_Source records_
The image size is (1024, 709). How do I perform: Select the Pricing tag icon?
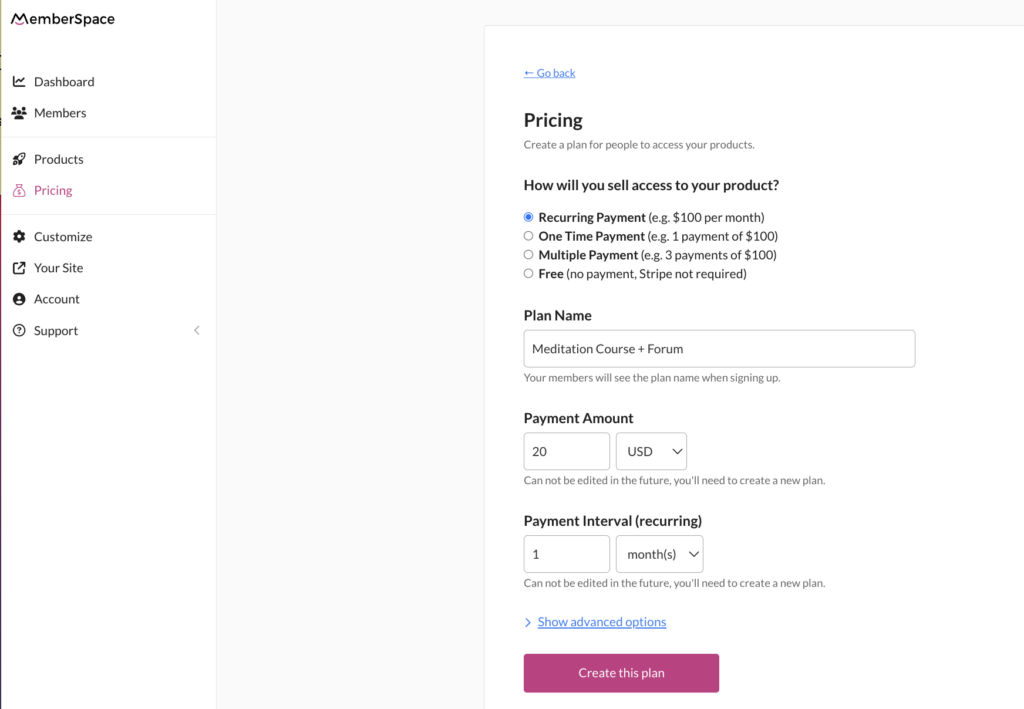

---

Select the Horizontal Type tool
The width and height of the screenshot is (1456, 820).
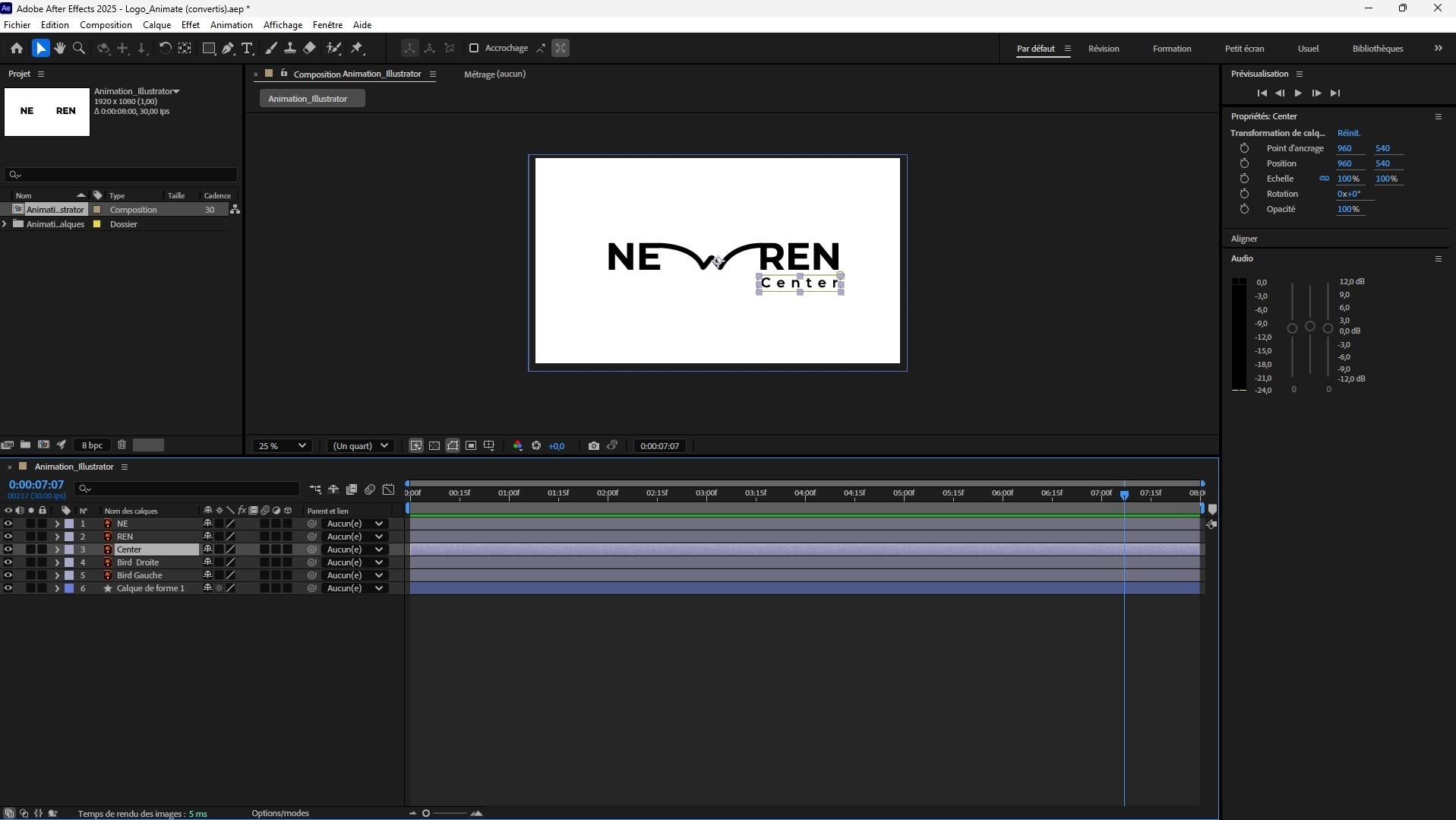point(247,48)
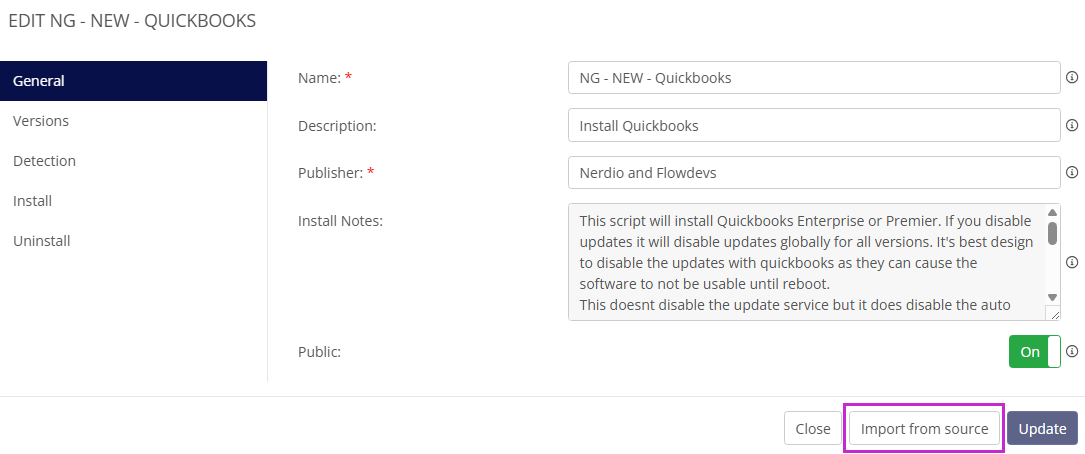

* * *

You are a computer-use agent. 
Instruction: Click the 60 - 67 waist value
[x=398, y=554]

_What to produce_
Copy out each line of the entries above in which the word "Select" appears.

_Solution for this task_
The image size is (1024, 709). How do I perform: Select the Pricing tag icon?
Select the Horizontal Type tool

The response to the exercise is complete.